Если бы на нее, бедную, не так нападали, то я, может быть, стал бы ходить к ним реже — так тяжело было для меня сомнение на ее счет. Но тут я положил себе за правило посещать ее каждый Божий день и не обнаруживать в разговорах с ней ни малейшей недоверчивости. Я не мог, впрочем, надивиться, почему ей так трудно было следовать материнскому долгу. Несмотря на тяжкую печаль, лежавшую, по моему убеждению, у нее на сердце, молодость на каждом шагу брала свое — молодость золотая, которая вот так и дышала в ней. На ней не было ни шелку, ни кружева, но зато волосы у нее были по-прежнему гладко причесаны, на белом чулке ни складочки, а маленькие ножки ее так вот, кажется, и готовы были запрыгать, когда она, бывало, увидит местечко, покрытое зеленой муравой, или услышит звуки волынки. Иногда дома, вспомнив какой-нибудь хороший танец, она посадит ребенка на колени к дедушке, да и начнет плясать со мной: поет, хохочет и держится так манерно, как будто бы весь приход на нее по-прежнему смотрит. Глядь, через минуту наш Шарло кричит и просится или спать, или на руки, или хочет есть без голода, или пить без надобности.

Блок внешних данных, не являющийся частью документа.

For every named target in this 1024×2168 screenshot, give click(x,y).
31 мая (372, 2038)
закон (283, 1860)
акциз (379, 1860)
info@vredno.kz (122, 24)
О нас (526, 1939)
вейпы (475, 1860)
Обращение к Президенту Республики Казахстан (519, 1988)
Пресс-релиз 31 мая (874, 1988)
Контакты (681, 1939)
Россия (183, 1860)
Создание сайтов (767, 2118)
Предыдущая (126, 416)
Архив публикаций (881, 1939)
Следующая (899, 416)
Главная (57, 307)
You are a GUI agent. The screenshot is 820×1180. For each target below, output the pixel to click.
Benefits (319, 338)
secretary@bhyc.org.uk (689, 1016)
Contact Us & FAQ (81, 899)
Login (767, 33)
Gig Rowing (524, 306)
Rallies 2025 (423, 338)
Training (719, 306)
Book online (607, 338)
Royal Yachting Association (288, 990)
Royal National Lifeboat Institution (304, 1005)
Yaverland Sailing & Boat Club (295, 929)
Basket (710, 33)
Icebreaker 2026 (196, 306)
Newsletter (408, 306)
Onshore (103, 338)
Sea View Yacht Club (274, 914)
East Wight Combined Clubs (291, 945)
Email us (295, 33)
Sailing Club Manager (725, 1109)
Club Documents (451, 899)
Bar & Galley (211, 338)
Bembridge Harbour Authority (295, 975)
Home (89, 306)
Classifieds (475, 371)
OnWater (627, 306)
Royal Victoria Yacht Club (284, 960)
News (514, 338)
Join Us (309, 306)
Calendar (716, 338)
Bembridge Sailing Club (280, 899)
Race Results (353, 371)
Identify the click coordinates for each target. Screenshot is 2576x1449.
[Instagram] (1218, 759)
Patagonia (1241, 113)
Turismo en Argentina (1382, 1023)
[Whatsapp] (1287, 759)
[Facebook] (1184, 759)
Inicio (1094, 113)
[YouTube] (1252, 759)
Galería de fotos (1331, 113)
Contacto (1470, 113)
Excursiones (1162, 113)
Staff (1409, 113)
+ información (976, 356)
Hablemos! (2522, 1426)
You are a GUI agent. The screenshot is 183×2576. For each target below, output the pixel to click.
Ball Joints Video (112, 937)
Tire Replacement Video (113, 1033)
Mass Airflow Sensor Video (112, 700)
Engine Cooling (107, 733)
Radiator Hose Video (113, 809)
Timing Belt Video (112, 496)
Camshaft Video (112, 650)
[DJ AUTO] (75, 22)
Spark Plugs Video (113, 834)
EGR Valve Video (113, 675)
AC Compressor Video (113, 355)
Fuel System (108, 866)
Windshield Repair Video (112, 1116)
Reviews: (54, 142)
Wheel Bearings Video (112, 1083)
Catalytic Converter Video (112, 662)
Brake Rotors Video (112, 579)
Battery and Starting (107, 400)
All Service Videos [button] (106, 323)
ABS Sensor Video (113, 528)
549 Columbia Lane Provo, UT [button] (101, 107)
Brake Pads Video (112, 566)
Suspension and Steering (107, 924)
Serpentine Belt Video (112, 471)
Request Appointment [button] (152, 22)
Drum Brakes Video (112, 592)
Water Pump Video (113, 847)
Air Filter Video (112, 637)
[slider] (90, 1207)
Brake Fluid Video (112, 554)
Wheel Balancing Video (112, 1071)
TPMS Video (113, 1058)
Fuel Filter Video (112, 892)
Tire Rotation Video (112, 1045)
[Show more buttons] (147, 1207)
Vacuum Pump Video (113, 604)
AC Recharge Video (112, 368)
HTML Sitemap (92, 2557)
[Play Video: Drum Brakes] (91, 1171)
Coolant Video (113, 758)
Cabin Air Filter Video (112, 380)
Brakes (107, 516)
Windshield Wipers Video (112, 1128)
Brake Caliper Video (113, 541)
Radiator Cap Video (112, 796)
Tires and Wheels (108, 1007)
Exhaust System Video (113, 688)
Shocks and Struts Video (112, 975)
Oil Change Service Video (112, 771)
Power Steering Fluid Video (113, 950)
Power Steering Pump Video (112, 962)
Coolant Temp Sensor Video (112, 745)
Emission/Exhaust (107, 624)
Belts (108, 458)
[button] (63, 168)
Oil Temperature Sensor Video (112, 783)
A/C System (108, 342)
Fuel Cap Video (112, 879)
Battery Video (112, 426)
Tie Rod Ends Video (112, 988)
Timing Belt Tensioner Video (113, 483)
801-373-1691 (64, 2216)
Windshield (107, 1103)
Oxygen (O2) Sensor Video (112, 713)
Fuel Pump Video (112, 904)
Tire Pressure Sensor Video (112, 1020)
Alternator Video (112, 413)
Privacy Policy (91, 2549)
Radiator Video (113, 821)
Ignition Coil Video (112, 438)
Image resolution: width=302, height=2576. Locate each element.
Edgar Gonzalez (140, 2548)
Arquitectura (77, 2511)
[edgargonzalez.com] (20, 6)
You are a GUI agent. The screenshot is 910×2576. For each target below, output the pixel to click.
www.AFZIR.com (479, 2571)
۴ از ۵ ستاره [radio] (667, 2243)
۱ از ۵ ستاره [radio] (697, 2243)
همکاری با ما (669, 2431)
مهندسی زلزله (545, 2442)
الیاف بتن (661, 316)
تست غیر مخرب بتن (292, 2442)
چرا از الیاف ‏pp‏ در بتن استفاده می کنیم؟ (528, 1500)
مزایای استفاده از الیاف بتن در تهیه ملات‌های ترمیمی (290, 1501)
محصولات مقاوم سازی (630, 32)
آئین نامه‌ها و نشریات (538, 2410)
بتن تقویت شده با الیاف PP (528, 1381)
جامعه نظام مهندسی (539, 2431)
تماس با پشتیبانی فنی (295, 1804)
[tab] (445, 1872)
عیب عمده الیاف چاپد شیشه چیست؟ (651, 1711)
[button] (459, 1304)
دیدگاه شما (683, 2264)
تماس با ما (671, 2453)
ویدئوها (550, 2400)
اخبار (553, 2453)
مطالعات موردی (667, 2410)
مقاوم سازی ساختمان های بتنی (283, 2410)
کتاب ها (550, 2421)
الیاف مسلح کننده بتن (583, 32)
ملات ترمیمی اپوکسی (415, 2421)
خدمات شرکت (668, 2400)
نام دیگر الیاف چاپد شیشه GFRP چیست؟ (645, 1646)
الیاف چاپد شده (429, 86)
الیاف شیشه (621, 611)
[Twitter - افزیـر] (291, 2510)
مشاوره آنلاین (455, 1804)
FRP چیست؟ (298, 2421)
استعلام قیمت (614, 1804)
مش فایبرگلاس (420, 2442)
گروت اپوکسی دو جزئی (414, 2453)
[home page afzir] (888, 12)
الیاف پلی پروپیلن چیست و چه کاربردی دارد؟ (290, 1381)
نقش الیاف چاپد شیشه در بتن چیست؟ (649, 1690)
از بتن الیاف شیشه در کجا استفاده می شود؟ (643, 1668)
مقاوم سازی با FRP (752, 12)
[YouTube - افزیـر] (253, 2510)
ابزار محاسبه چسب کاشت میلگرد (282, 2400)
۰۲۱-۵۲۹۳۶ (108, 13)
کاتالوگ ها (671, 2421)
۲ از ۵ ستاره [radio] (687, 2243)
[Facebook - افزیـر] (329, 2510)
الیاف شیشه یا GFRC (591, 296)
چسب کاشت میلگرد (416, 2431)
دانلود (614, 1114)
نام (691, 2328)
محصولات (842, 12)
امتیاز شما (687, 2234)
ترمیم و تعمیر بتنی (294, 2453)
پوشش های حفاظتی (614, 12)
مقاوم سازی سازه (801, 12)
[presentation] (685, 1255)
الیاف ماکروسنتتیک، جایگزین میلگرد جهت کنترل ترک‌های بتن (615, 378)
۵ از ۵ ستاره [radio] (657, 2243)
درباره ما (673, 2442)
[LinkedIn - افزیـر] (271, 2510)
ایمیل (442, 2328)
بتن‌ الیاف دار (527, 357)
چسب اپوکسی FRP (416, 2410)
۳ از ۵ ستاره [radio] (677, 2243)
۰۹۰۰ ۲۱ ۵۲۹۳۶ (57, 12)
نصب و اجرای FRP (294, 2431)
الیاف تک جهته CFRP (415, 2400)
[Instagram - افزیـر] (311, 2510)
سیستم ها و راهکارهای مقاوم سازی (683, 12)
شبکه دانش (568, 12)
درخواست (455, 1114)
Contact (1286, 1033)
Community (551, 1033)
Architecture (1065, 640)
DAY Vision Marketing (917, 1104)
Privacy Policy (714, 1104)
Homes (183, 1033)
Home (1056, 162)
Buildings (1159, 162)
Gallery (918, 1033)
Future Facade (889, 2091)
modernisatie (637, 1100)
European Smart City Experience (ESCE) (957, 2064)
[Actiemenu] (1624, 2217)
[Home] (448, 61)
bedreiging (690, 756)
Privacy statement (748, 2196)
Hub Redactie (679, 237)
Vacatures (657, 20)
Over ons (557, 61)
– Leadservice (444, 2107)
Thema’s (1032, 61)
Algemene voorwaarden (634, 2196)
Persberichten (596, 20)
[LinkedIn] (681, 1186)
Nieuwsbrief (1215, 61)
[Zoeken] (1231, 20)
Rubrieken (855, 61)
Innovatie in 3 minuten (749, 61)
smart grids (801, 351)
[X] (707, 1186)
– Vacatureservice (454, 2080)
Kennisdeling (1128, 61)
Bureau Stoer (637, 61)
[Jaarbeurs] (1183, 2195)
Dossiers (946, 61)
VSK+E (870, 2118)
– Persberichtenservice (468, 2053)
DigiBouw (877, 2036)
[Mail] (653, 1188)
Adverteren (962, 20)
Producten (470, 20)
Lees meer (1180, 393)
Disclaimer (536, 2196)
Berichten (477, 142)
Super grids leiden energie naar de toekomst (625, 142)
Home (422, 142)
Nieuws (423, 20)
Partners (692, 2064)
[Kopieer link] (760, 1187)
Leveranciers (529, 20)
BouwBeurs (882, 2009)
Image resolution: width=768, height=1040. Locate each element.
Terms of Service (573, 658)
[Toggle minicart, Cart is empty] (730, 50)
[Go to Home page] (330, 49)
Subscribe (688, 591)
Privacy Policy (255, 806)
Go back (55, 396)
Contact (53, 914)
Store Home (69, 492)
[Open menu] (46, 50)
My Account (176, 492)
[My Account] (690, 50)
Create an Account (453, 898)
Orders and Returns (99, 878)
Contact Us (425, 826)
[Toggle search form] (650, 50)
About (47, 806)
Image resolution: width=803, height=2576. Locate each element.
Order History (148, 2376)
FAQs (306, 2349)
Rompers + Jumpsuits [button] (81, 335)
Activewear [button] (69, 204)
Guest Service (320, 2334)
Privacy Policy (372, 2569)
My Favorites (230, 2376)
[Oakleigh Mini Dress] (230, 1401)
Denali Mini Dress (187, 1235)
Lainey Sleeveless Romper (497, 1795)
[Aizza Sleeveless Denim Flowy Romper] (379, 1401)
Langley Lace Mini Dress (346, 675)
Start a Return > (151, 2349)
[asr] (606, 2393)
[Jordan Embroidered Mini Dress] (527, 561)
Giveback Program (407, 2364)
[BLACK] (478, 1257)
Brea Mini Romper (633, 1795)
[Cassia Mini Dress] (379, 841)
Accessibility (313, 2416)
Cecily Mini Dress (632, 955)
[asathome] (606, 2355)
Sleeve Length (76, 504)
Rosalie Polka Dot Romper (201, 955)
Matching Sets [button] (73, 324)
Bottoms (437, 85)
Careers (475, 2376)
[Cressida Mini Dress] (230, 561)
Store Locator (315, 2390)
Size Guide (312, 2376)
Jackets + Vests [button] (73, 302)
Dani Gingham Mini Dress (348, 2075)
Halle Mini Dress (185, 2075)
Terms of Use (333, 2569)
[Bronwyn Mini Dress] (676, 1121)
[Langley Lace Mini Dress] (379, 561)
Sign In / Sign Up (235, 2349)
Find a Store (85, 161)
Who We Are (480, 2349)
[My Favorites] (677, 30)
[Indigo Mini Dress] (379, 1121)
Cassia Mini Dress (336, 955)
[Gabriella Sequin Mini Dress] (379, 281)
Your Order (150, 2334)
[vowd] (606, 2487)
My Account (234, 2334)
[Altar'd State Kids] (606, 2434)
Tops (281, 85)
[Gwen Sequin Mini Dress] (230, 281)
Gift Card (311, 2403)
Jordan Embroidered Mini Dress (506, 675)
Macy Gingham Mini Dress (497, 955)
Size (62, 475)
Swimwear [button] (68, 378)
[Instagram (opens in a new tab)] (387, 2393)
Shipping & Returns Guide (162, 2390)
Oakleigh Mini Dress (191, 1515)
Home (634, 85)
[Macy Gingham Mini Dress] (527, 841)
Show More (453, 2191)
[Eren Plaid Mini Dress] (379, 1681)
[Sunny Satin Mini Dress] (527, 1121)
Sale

Она возьмет его, голубушка, со слезами на глазах, и начнет укачивать, или песню петь, или умасливать сластями какими-нибудь.
Видя, как сожалеет она о былом времени, я предлагал ей поручить ребенка моей сестре, а самой сходить потанцевать в Сент-Шартье. Нужно вам сказать, что в то время в старом замке, от которого теперь остались одни только стены, жила старая барышня превеселого нрава и давала праздники на всю окрестность. Горожане и господа благородные, крестьяне и ремесленники — ну, словом, всякий, кто только хотел, мог прийти к ней. В замке были такие огромнейшие покои, что наполнить их нельзя было. Смотришь иногда, в самую зиму едут туда господа и госпожи, верхом на лошадях или на ослах, по сквернейшим дорогам, в шелковых чулках, с серебряными пряжками и тупеями, присыпанными мукой, белой, как снег на деревьях по дороге. Так весело бывало там, что никакая погода не могла удержать людей богатых и бедняков, которых угощали на славу от полудня до шести часов вечера.
Старая барышня, любившая, чтобы у нее на праздниках бывали хорошенькие девушки, заметила Брюлету на танцах у нас в деревне еще в прошлом году и велела позвать ее. По моему совету, она как-то раз и отправилась туда. Я хотел этого для ее пользы, полагая, что она слишком уж уронит себя, если совершенно спасует перед злыми языками. Брюлета по-прежнему была так хороша и так красно говорила, что, по-моему, нельзя было не помириться с ней, увидев, как она прекрасна и как чудесно себя держит.
Когда мы вошли с ней под руку, наши зашептали, зашушукали — но и только. Я протанцевал с ней первый, и так как против такой красоты, как она, никто не мог устоять, то и другие стали приглашать ее. Многим из них, я думаю, хотелось отпустить ей что-нибудь, да никто, однако ж, не посмел.